My biggest accomplishment as a mom has been the blood, sweat, and tears it took to complete our family.  I had no idea what it would take and the perseverance I had inside of me.  Our first baby, Anna, came miraculously after 10 months of tests trying to figure out the extreme pelvic pain I was experiencing for years.  One week before my scheduled laparscopic surgery I found out I was pregnant with our daughter.  After my C-section with her I apparently had an unknown infection that lead to the development of pelvic adhesions and scar tissue.  I didn’t know about them until two years later when I had my first laparoscopic surgery to remove some large cysts.  Once the doctor began the operation she quickly saw my tubes were completely damaged by scar tissue and my ovaries were completely covered in scar tissue that couldn’t be removed because we wanted more kids and it could’ve damaged the ovaries forever.  So I awoke to the news that IVF would probably be our only option to have more kids.  As soon as I heard this I had a faith in my heart to give IVF our best shot to expand our family.  I knew if we didn’t try I would regret it forever.  A few months later we began a 7 month rollercoaster to get our twin boys which included one failed round and an ectopic pregnancy.  During that time we cried a lot but we also grew closer as a family and I wouldn’t change a thing.  I had no idea I had the strength in me to endure 3 rounds of hormone shots, procedures, and the hardest thing of all, waiting for the results.  But I remember the first time I saw two little sacs on the ultrasound screen and the relief we felt knowing all of our hard work paid off.  We got the 3 kids that we always dreamed of. That feeling will stick with me forever!  

What are your hopes and dreams for your children?

My biggest hope for my children is that they grow up to make this world a better place.  I want them to be positive contributors to our society.  We hope to raise them in a way that calls out their full potential and cultivates their God-given gifts.  

This is always my favorite question to ask moms because I feel like we are all in this together and sometimes, you just need to laugh.
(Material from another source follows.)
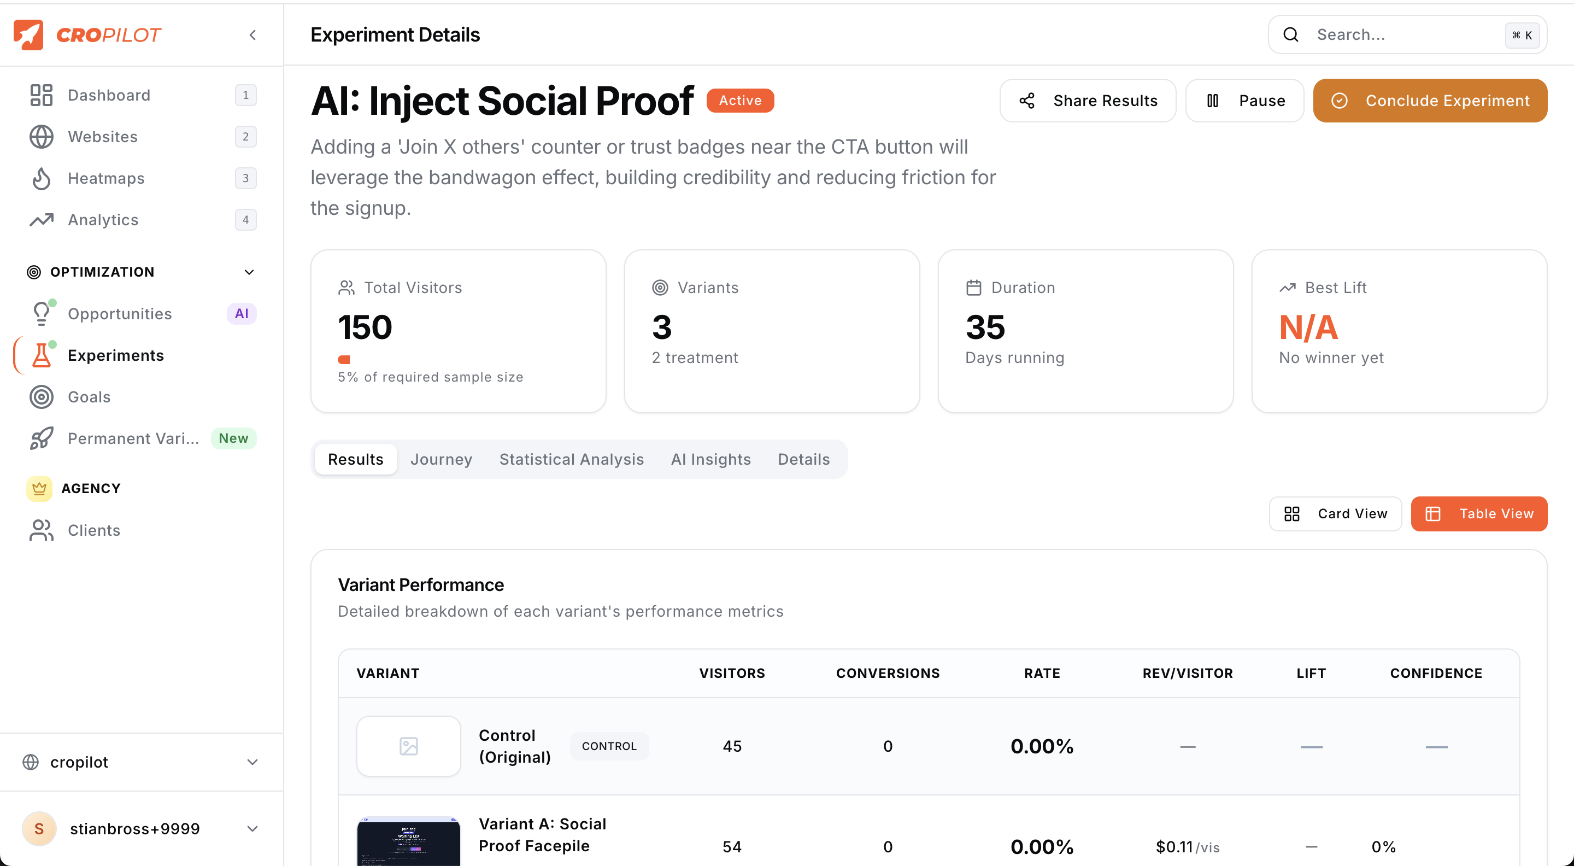The width and height of the screenshot is (1574, 866).
Task: Click the Conclude Experiment button
Action: pos(1430,100)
What is the funniest moment you’ve had recently as a mother?

Being a twin mom and mom of three is the most chaotic thing I’ve ever been a part of.  Twin 13 month olds are so messy.  Sometimes it is hard to clean the mess up right away.  After the boys eat (throwing most of it on the splat mat) we usually move right on to the next activity.  There have been several times I’ve gone to the kitchen to clean something and I noticed they went back to the mat and are eating off the floor.  Sometimes I just ride the wave of chaos and let them keep eating their second lunch.

A few final thoughts…

Celebrating our twins' first birthday was such a sweet moment for us after the heartache it took to get them and I’m so glad we have it all in pictures to remember. We will cherish them forever.  

Y’all, if you could have been a fly on the wall during this smash. Finn was all about his cake. He was quiet and content. He was focused on the task at hand – making sure he got every part of his cake. Larson, on the other hand, was the life of the party. Eating cake? Nah! Making everyone laugh by turning his cake into a slip and slide? Heck yeah!